You should try Anki or memrise.
7 levels of wk is about 200~250 kanji of the most common used kanjis
You can just find them anywhere on free resources and learn.
Anki with the select yes/no answer input can actually help you do review quite fast. I would say much faster than wk (where you have to type your answer as input). Of course you will forget faster but it won’t be matter if you need to cram (and you can review later which offsets the downside imo).
I personally had used Anki to cram grammar (same as vocabs) for about hundreds of items in two weeks (for JLPT lol) and still remember most of them for the test. When it comes to language learning you don’t use them you just forget. So for your situation (since you won’t be using wk after your 1 month anyway. Maybe switch to other free resources in the beginning is one good way)
Check out KameSame. You can go through the exact same content as WaniKani if you want, albeit without the extra teaching information and userscript support. If you really need a more frugal substitute, then this is it. I almost decided to use KameSame without WaniKani myself, just to circumvent the hard speed limit, but ultimately I feel that the tools and information provided by WaniKani are more than worth it.
WaniKani only builds recognition, so even with a WaniKani subscription you should still use KameSame since you can import your WaniKani items as you learn them and practice recollection as well.
If that’s the case, I’d like to recommend the Let’s Learn Basic Japanese
It’s an older tv series, but doesn’t really require prior knowledge and starts you off with both grammar and vocab. It’s all free on YouTube, but has a textbook you can buy off of Amazon or other places that sell used books. Even though it’s dated, all the situations are relevant to life in Japan still (or at least my experience currently living in the countryside. They speak at a natural, native speed, but also quite clearly. A bit later in the series, they go through the syllabary to help your pronunciation. Additionally, the humor has aged well.

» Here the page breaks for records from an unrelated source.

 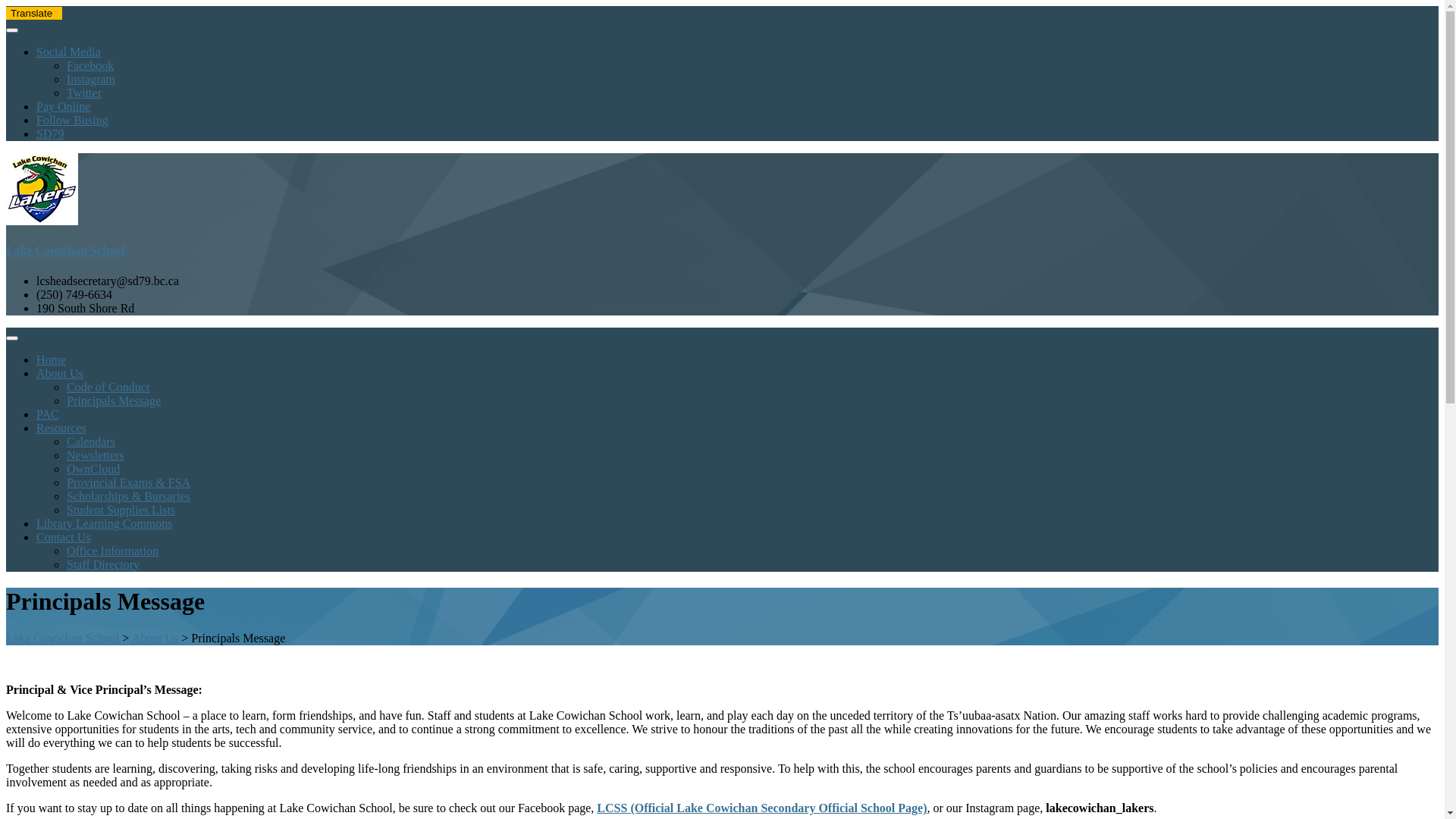 I want to click on 'Facebook', so click(x=89, y=64).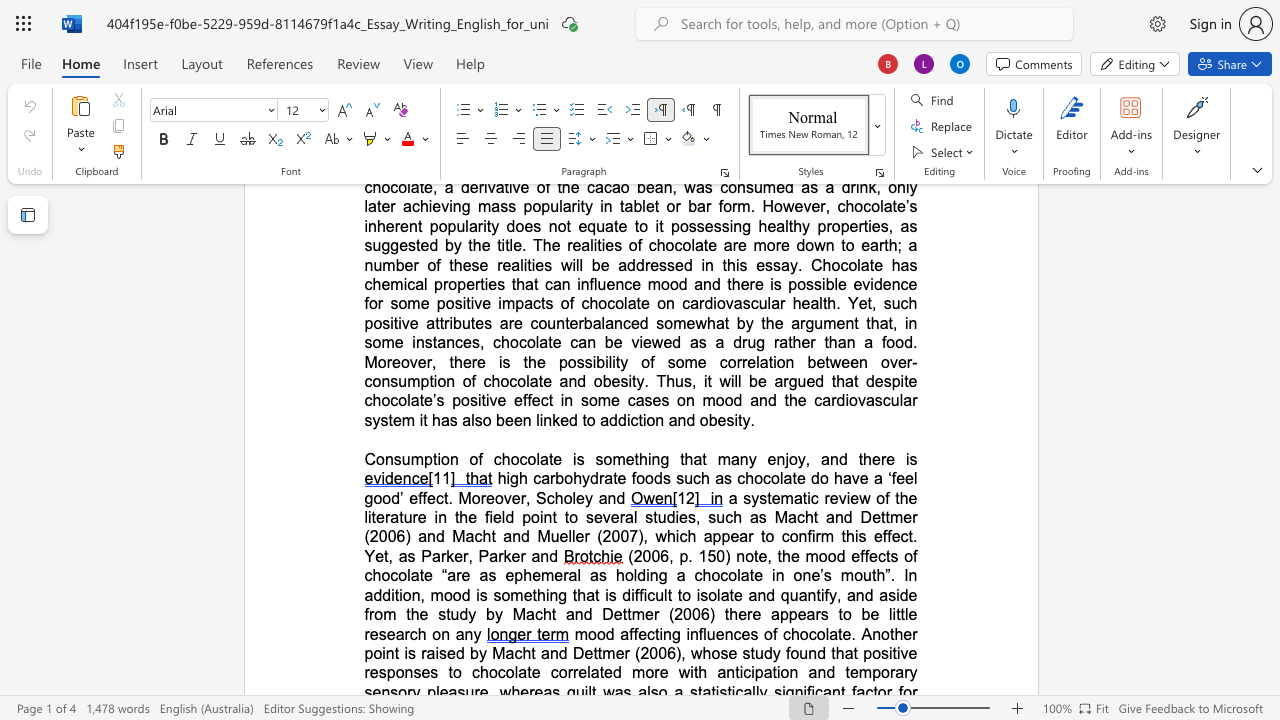  I want to click on the space between the continuous character "M" and "o" in the text, so click(469, 497).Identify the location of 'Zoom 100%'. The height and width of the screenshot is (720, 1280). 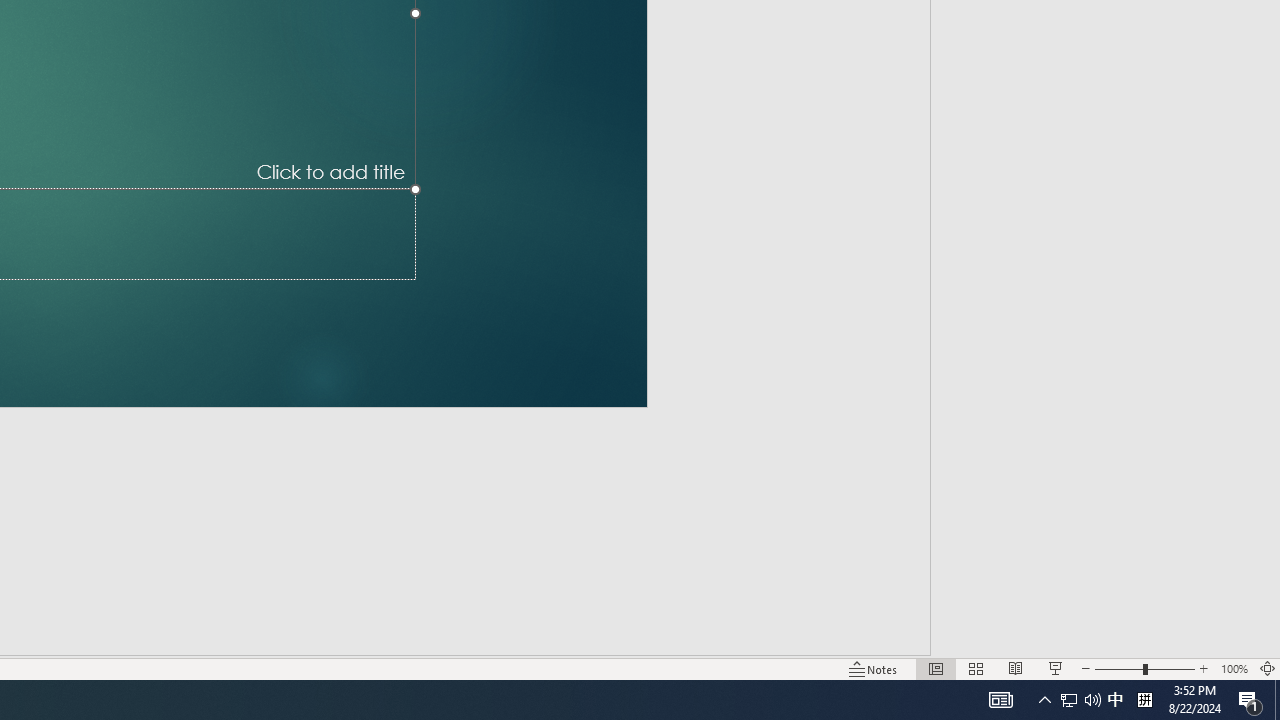
(1233, 669).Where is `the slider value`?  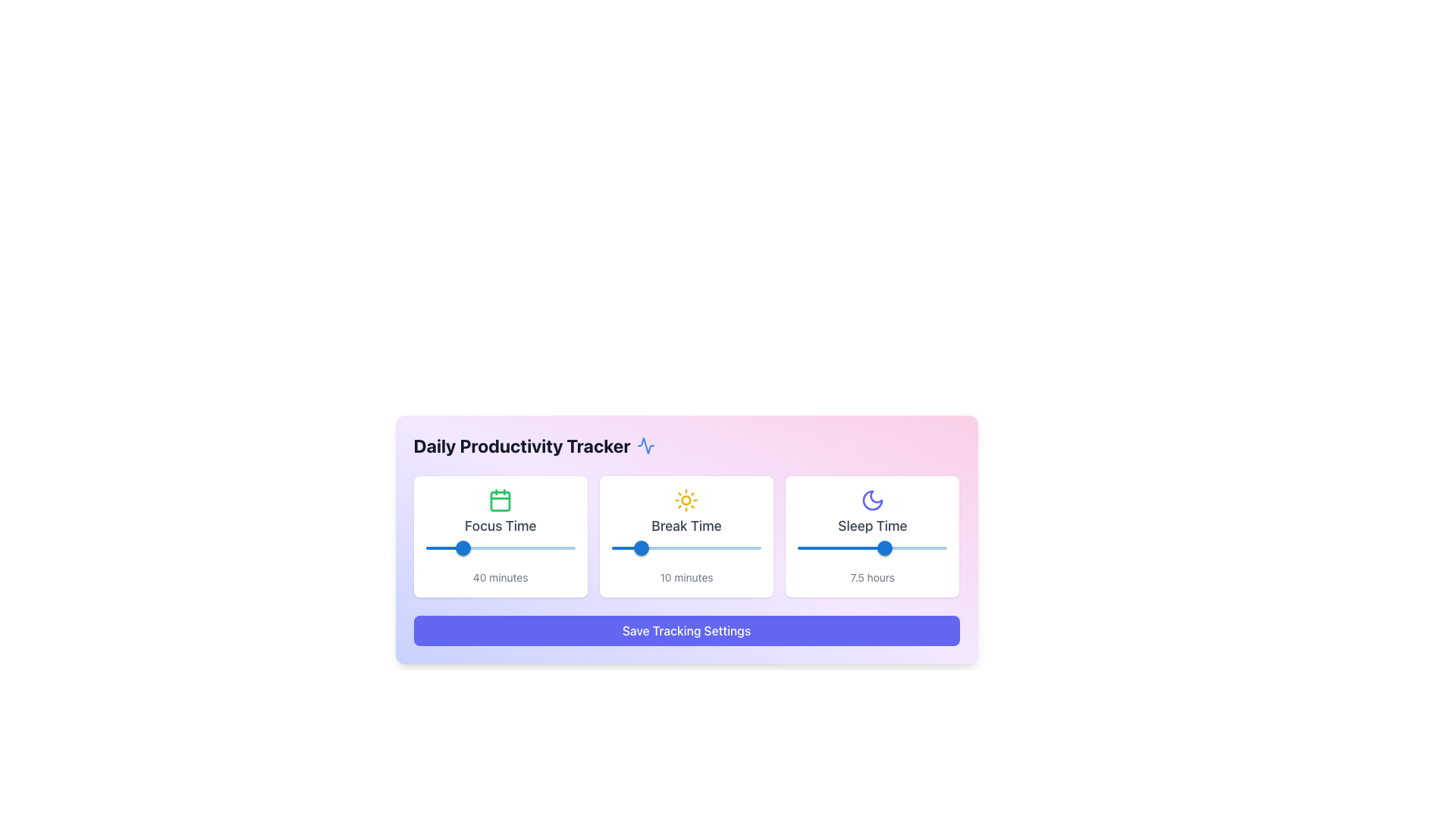 the slider value is located at coordinates (946, 548). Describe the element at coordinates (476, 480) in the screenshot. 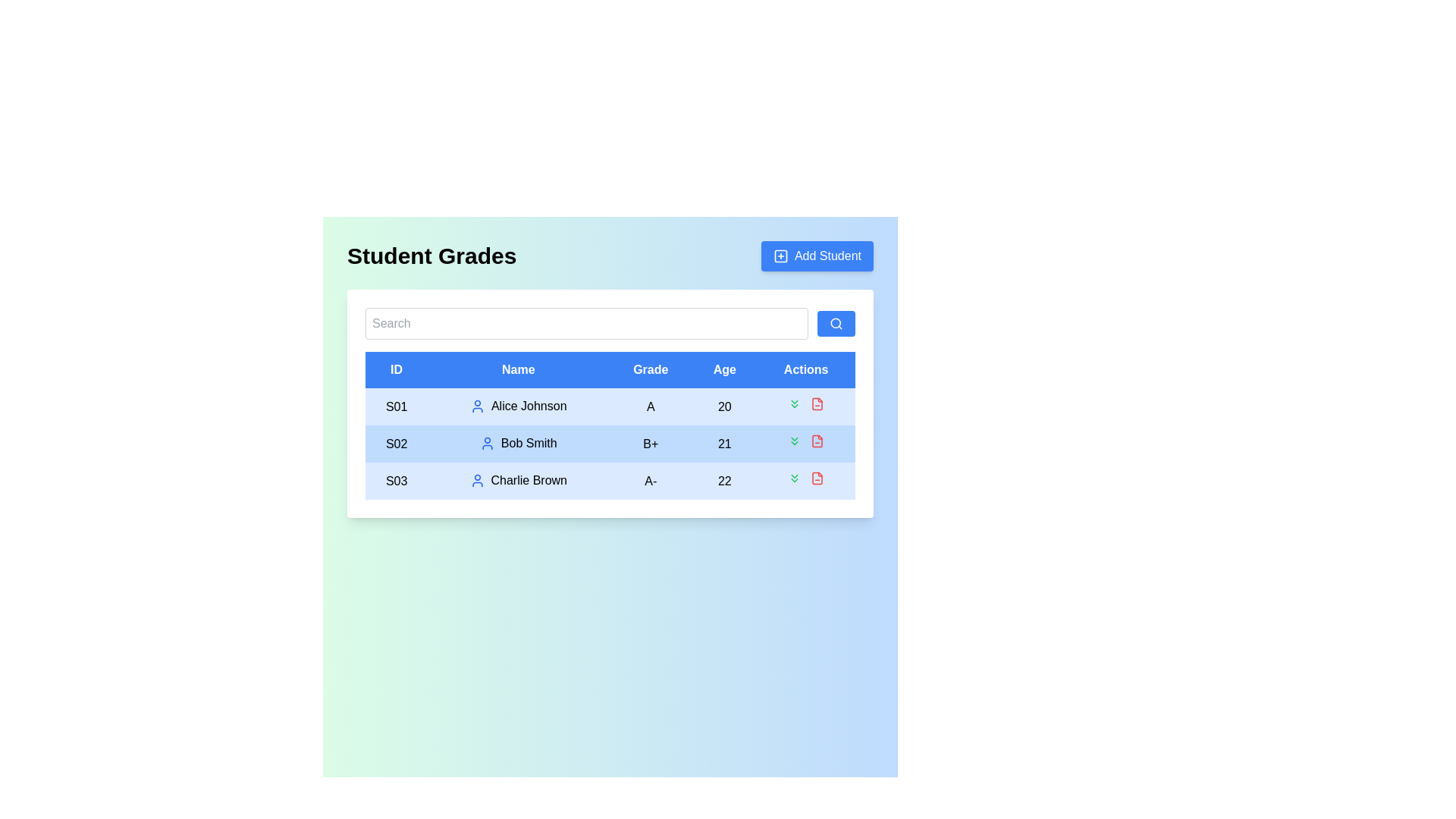

I see `the Icon representing 'Charlie Brown' located in the third row of the table, to the left of the text 'Charlie Brown'` at that location.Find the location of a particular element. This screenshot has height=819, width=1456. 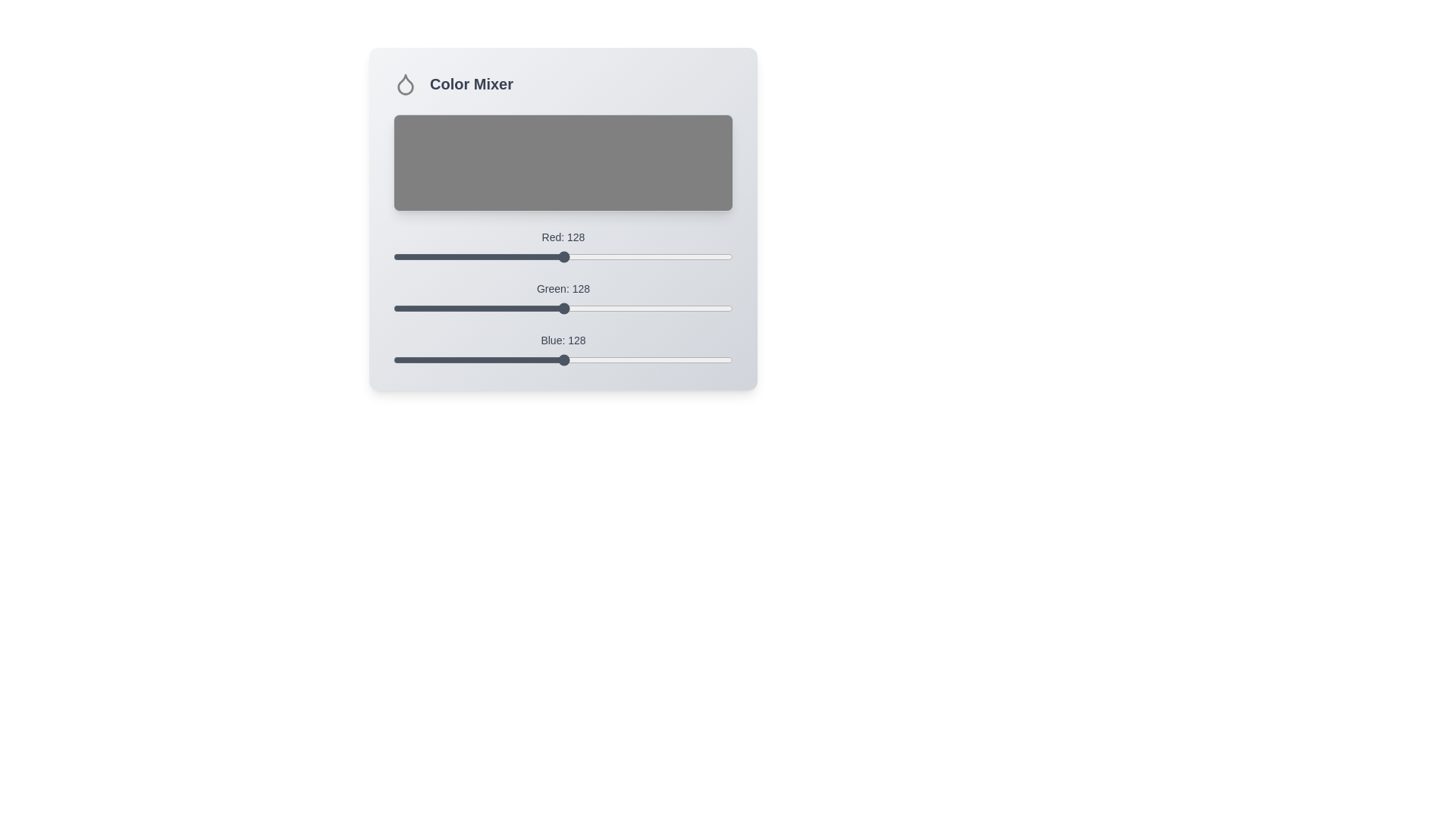

the red color slider to set the red value to 40 is located at coordinates (446, 256).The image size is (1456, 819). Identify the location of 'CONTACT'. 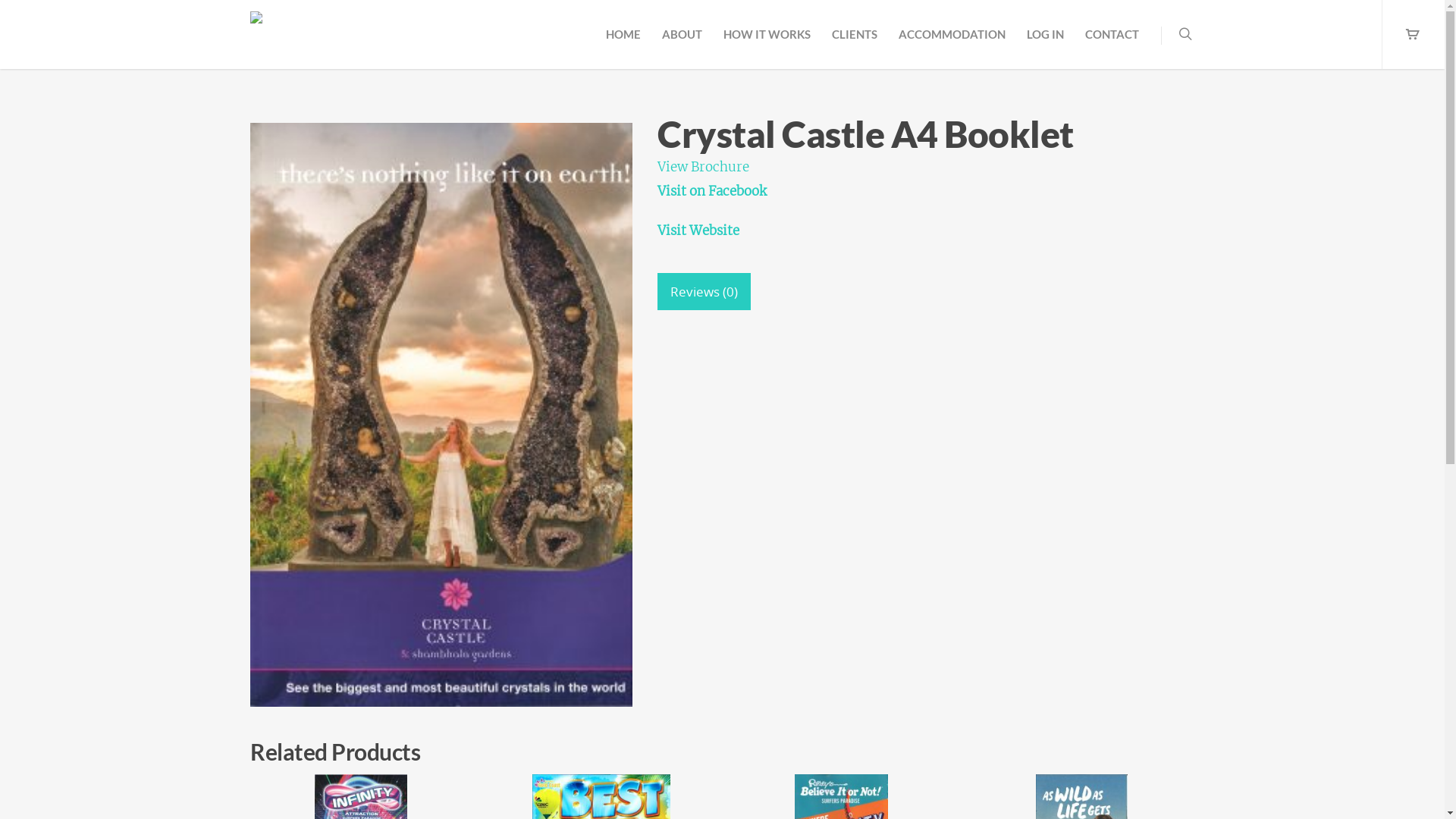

Japanese from Zero is another useful series, but it’s more classroom style and less situation based. Additionally, George’s (the teacher) tangents and humor can be off-putting for some.
The Youtube series is free, but there are textbooks and additional resources that can be bought from George’s website.
Thank you all for the replies, you’re so helpful! I checked out KameSame and Anki and they seem great! I will definitely be using them. Especially KameSame looks like a good substitution for WK when my month is finished. Maybe I will be using Anki alongside it. As for Reisig’ s RTK, I downloaded a pdf, and I think it’s a useful way to remember kanji. Also, it teaches you different kanji than WK in the beginning, so I think it will be a nice resource to learn new kanji from that I can review myself (using Anki?)
I will have a look at the
Japanese Basic seems cool, a good resource for learning grammar and conversation. Btw, for grammar I found the yt channel cure dolly, does any of you know if she is any good? I’ve watched one video and it seemed alright (despite her creepiness). Don’t like how she talks about how her method is better all the time, but her approach does seem like a good one.